WTUK
- Harlan, Kentucky; United States;
- Frequency: 105.1 MHz
- Branding: Wild Country

Programming
- Format: Country music
- Affiliations: UK Sports Network

Ownership
- Owner: Eastern Broadcasting Company

History
- First air date: August 1, 1990

Technical information
- Licensing authority: FCC
- Facility ID: 18281
- Class: A
- ERP: 530 watts
- HAAT: 316.0 meters
- Transmitter coordinates: 36°54′9″N 83°18′1″W﻿ / ﻿36.90250°N 83.30028°W

Links
- Public license information: Public file; LMS;
- Webcast: Listen Live
- Website: wtukradio.com/

= WTUK =

WTUK (105.1 FM) is a radio station broadcasting a country music format and is licensed to broadcast from Harlan, Kentucky, in the United States. The station is owned by Eastern Broadcasting Company.

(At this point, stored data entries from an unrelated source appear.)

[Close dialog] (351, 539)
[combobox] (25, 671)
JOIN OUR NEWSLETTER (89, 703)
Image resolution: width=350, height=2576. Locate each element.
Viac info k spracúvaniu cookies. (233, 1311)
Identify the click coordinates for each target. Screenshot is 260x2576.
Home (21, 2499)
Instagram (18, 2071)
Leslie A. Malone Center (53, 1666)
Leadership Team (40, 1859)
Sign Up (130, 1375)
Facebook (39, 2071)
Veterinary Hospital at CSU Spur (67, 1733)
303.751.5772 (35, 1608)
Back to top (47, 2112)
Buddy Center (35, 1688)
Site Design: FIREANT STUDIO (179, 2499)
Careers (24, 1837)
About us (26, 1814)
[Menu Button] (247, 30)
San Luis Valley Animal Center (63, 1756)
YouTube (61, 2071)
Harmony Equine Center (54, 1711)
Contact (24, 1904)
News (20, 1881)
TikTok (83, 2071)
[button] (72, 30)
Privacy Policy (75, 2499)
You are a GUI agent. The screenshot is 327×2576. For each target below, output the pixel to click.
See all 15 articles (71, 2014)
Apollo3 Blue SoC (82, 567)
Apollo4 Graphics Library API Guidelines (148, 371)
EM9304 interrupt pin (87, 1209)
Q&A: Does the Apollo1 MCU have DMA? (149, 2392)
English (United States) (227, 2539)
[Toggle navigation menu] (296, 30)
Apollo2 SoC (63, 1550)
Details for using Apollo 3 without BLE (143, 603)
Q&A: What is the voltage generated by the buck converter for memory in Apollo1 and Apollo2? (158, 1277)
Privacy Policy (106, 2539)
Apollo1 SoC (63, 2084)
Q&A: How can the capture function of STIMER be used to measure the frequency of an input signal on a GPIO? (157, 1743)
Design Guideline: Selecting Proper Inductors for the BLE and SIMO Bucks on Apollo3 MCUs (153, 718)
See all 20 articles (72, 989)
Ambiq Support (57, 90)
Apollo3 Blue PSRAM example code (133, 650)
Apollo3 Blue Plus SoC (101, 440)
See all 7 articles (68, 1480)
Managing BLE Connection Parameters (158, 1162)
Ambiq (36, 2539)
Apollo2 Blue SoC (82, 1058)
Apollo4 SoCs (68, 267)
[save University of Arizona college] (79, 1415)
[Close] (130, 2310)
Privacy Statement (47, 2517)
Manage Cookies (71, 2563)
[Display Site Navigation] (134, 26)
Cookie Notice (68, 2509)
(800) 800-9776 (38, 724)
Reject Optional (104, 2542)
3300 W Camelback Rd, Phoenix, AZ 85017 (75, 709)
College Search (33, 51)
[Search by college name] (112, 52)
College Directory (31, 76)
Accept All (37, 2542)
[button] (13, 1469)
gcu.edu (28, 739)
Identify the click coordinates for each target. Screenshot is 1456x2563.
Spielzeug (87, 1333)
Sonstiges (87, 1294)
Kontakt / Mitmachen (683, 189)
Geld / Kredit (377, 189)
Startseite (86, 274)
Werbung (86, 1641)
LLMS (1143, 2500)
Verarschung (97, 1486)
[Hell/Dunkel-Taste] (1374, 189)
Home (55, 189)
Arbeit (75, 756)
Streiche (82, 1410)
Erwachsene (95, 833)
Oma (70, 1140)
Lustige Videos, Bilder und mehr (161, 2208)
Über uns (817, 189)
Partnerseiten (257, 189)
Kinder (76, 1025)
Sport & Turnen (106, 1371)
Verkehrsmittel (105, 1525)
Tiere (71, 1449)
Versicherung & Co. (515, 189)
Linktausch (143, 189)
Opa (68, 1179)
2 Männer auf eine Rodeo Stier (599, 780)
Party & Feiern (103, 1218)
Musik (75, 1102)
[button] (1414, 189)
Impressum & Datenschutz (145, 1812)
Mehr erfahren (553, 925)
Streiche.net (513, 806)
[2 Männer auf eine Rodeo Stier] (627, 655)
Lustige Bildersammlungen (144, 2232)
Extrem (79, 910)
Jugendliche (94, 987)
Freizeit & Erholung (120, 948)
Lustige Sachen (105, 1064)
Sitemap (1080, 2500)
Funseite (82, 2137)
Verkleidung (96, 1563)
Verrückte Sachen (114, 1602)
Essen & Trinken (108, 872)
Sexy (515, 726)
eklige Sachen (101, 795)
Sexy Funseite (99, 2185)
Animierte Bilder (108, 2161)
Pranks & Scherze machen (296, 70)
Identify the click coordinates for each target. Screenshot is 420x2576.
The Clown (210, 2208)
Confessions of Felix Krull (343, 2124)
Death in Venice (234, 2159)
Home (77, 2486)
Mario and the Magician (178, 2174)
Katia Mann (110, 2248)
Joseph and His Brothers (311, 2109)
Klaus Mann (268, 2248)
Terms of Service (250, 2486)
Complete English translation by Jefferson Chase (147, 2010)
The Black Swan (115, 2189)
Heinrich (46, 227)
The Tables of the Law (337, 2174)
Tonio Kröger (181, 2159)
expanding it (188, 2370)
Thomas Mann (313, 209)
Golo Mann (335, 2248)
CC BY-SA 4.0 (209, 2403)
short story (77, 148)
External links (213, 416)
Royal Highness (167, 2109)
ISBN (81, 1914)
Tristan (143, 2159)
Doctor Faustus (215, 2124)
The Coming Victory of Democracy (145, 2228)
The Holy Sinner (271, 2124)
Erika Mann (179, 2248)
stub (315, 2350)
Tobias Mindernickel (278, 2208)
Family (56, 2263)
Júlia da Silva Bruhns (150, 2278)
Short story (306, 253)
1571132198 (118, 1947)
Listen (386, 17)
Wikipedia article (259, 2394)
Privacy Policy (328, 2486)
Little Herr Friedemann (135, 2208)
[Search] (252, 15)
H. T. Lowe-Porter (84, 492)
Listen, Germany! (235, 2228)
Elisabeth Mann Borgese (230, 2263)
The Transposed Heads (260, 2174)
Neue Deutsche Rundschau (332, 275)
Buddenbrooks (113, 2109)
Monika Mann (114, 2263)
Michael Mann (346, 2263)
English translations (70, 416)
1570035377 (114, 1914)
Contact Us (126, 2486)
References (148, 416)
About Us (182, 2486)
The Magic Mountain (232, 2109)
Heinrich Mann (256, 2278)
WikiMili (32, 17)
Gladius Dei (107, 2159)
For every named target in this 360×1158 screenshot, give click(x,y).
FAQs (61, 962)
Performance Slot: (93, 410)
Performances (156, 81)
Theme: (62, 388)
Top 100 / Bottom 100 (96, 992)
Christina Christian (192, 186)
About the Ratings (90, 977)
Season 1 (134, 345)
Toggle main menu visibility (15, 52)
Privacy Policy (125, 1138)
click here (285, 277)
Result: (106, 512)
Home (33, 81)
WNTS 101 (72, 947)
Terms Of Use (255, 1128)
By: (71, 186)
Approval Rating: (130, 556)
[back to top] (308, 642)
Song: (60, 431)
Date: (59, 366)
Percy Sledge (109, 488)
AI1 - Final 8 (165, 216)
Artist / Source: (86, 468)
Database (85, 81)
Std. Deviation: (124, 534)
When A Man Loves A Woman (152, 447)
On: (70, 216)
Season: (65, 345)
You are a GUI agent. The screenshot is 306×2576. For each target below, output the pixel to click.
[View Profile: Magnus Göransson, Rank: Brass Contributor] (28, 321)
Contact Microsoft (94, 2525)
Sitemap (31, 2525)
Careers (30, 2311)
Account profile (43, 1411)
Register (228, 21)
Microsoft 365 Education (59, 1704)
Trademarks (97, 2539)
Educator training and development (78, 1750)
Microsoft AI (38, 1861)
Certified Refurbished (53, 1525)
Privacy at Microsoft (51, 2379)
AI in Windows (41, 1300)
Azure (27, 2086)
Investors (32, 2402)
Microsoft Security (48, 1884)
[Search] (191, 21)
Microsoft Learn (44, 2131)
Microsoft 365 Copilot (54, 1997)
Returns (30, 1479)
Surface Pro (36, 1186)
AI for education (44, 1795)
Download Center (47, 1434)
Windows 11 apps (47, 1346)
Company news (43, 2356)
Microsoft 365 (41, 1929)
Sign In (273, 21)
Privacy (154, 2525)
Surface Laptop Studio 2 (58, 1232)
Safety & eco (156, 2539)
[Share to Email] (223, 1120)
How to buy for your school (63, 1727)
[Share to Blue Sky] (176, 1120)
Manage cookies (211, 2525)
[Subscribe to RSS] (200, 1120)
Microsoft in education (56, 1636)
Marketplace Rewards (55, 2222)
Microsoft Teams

The station broadcasts on 105.1 MHz. Its 530-watt signal covers Harlan County, Kentucky, and much of southeastern Kentucky. The FM station broadcasts 24 hours with a country music format, with daily news, coverage of local high school sports, and University of Kentucky football and basketball games on the UK Sports Network, as well as newscasts from the Kentucky News Network of Louisville.